Kana'i Mauga

No. 43 – Orlando Storm
- Position: Linebacker
- Roster status: Active

Personal information
- Born: January 8, 2000 (age 26) Waianae, Hawaii, U.S.
- Listed height: 6 ft 2 in (1.88 m)
- Listed weight: 245 lb (111 kg)

Career information
- High school: Waianae (HI)
- College: USC (2018–2021)
- NFL draft: 2022: undrafted

Career history
- Denver Broncos (2022)*; Las Vegas Raiders (2022–2024); Los Angeles Chargers (2025)*; Pittsburgh Steelers (2025)*; Orlando Storm (2026–present);
- * Offseason or practice squad member only

Career NFL statistics as of 2024
- Total tackles: 6
- Stats at Pro Football Reference

= Kana'i Mauga =

American football player (born 2000)

Kana'i Mauga (born January 8, 2000) is an American professional football linebacker for the Orlando Storm of the United Football League (UFL). He played college football for the USC Trojans and was signed by the Denver Broncos as an undrafted free agent in .

==Early life==
Mauga was born on January 8, 2000, in Waianae, Hawaii. He attended Waianae High School and after being named third-team all-state as a junior he was the Hawaii Defensive Player of the Year in 2017 while totaling 52.5 tackles and three defensive touchdowns. Ranked a four-star prospect and the best outside linebacker in the state, Mauga committed to play college football for the USC Trojans.

==College career==
As a true freshman at USC in 2018, Mauga appeared in all 12 games and posted 14 tackles with two pass breakups. He saw his first time as a starter in 2019, posting in his first start 13 tackles, a sack, an interception and a forced fumble. He finished the year with eight starts and compiled 59 tackles, seven TFLs, three sacks and two pass breakups.

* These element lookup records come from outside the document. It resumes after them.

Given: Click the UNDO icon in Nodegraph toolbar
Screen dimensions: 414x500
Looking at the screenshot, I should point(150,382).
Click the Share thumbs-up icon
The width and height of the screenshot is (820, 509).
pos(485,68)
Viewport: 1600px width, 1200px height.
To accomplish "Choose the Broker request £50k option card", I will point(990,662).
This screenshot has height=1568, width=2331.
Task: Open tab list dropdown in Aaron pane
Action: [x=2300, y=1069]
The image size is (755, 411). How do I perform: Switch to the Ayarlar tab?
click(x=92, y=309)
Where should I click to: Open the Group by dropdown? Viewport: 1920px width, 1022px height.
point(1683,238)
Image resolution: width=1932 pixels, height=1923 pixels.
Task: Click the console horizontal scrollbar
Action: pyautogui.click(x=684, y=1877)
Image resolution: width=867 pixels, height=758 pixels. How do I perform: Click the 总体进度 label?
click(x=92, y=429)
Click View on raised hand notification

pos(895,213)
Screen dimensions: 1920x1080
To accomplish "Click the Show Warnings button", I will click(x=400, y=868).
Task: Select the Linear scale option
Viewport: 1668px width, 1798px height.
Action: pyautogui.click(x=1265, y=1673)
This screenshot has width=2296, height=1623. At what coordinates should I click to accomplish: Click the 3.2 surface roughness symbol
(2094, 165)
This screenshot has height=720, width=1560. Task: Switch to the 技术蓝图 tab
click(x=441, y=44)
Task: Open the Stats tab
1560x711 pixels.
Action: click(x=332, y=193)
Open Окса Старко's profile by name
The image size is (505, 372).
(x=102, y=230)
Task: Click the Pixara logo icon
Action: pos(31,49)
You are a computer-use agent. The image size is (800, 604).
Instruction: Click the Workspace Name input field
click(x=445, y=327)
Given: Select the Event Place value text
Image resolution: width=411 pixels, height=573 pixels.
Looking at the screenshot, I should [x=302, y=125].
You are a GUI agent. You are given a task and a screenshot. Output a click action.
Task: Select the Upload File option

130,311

He tallied 41 tackles, three TFLs, a sack and an interception in the COVID-19-impacted 2020 season. In his final year, Mauga played 12 games and finished with 91 tackles, 5.5 TFLs, a sack and an interception. He declared for the National Football League Draft after the 2021 season, ending his stint at USC with 206 tackles, six pass breakups, five sacks and three interceptions.

==Professional career==

Pre-draft measurables
| Height | Weight | Arm length | Hand span | Wingspan | 40-yard dash | 10-yard split | 20-yard split | 20-yard shuttle | Three-cone drill | Vertical jump | Broad jump | Bench press |
| 6 ft 0+3⁄4 in (1.85 m) | 245 lb (111 kg) | 33+1⁄4 in (0.84 m) | 9+3⁄4 in (0.25 m) | 6 ft 5+1⁄4 in (1.96 m) | 4.67 s | 1.67 s | 2.67 s | 4.40 s | 7.27 s | 32.0 in (0.81 m) | 9 ft 7 in (2.92 m) | 21 reps |
All values from Pro Day

===Denver Broncos===
After going unselected in the 2022 NFL draft, Mauga was signed by the Denver Broncos as an undrafted free agent. He was waived on August 30 and subsequently re-signed to the practice squad. He was released from the practice squad on November 1.

===Las Vegas Raiders===
On December 13, 2022, Mauga was signed to the practice squad of the Las Vegas Raiders. He was signed to a reserve/future contract by Las Vegas on January 9, 2023. Mauga was released on August 1, but later re-signed on August 12. He was released at the final roster cuts in 2023 and subsequently re-signed to the practice squad. He was signed to the active roster on September 30 and later made his NFL debut in the team's Week 4 game against the Los Angeles Chargers, becoming the third alumni of his high school to ever make it to the NFL. He was placed on injured reserve on October 30, and activated on December 9, but placed back on IR three days later with a knee injury. Mauga finished the 2023 season with five games played and three tackles.

On April 25, 2025, Mauga was waived by the Raiders.

===Los Angeles Chargers===
On May 12, 2025, Mauga signed with the Los Angeles Chargers. He was released on August 26, and re-signed to the practice squad on September 9. Mauga was released on October 7.

===Pittsburgh Steelers===
On December 3, 2025, Mauga signed with the Pittsburgh Steelers' practice squad. He was released by the Steelers on December 19.

=== Orlando Storm ===
On May 12, 2026 Mauga signed with the Orlando Storm of the United Football League (UFL).